# [REQUIRED ACTION]
For this exercise, an exact copy is needed of only the lines from the one containing "Where should I" through the end of the data, with pictures left out.

# [SOURCE DATA]
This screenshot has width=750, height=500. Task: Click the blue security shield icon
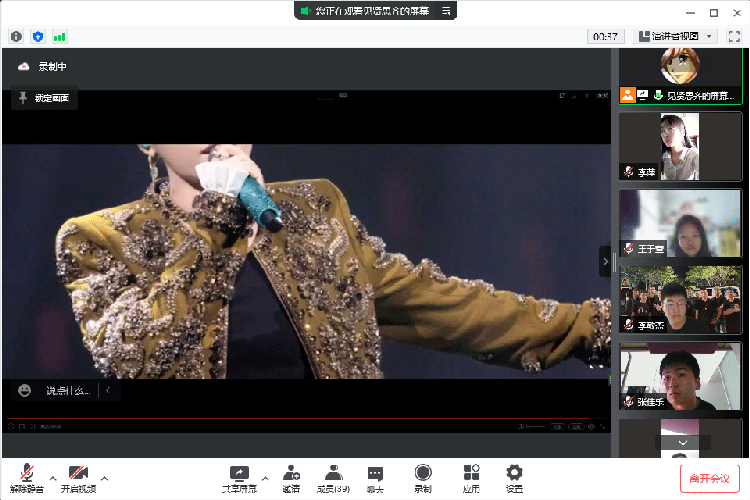pyautogui.click(x=38, y=36)
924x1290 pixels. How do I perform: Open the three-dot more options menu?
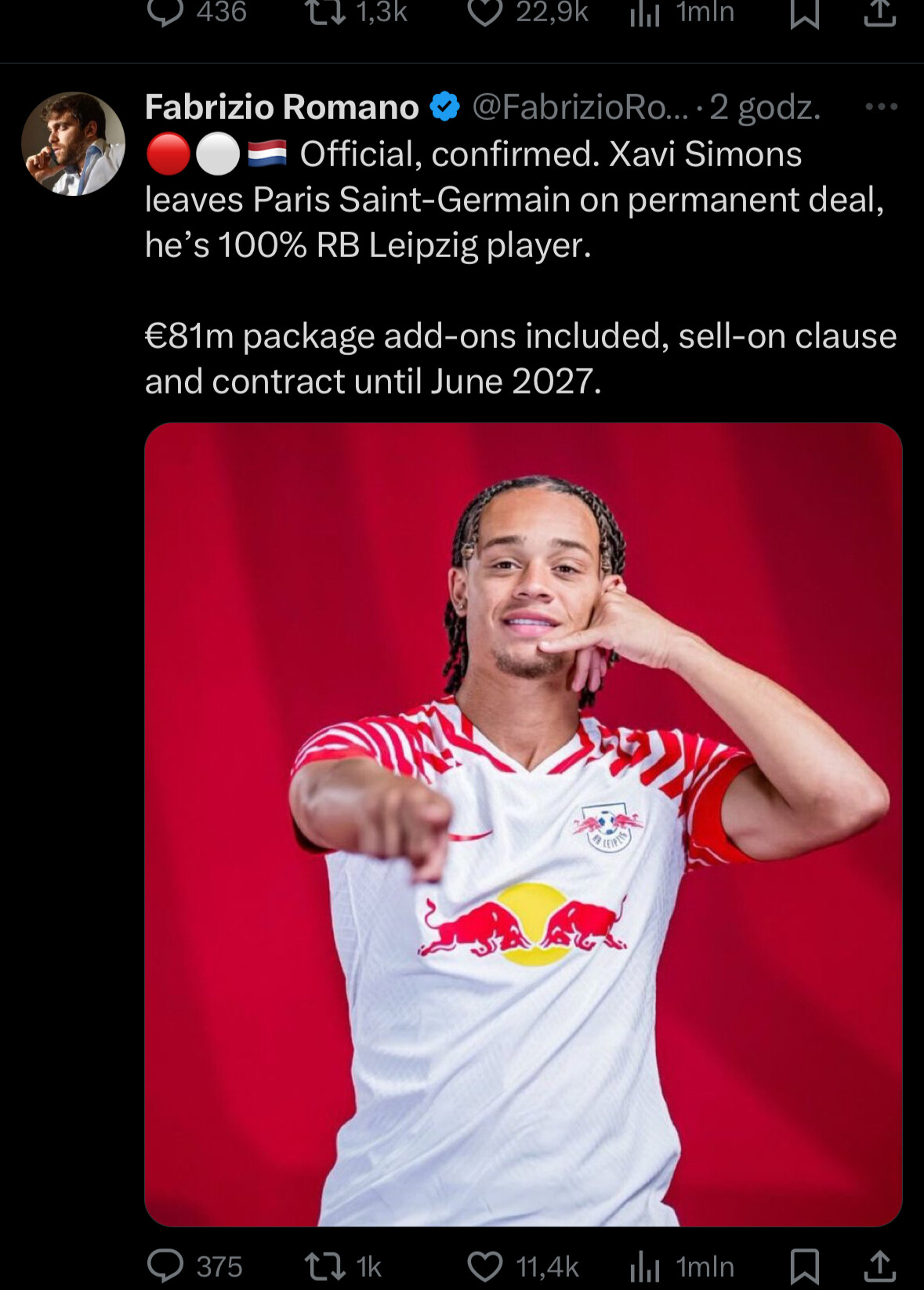coord(881,107)
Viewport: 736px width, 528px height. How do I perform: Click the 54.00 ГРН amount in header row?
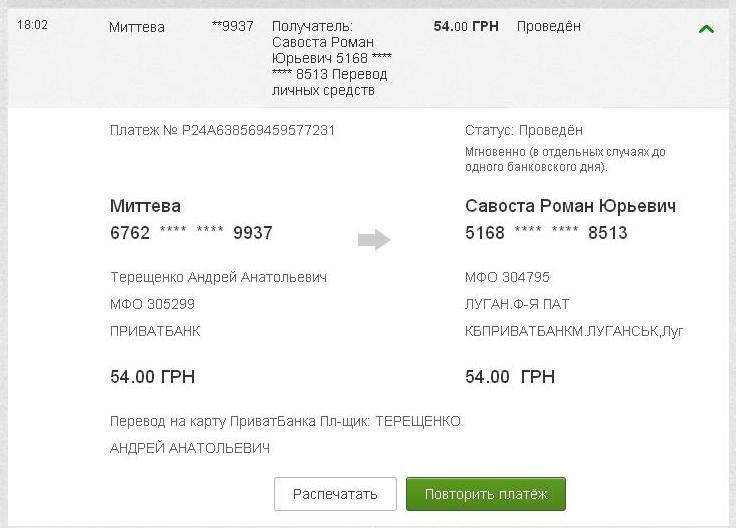click(468, 26)
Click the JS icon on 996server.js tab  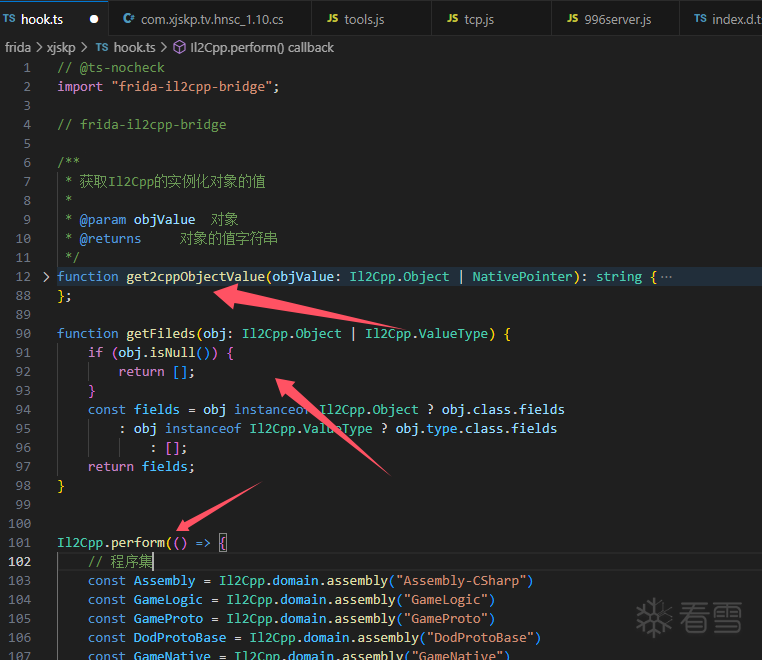pos(572,18)
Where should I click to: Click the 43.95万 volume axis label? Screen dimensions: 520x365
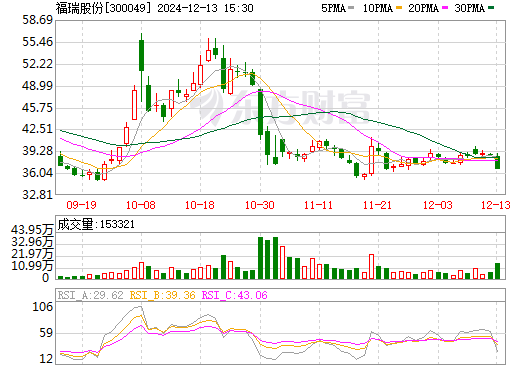[32, 230]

# [WRITTEN REPLY]
Where should I click to: Click the 43.95万 volume axis label? Screen dimensions: 520x365
[32, 230]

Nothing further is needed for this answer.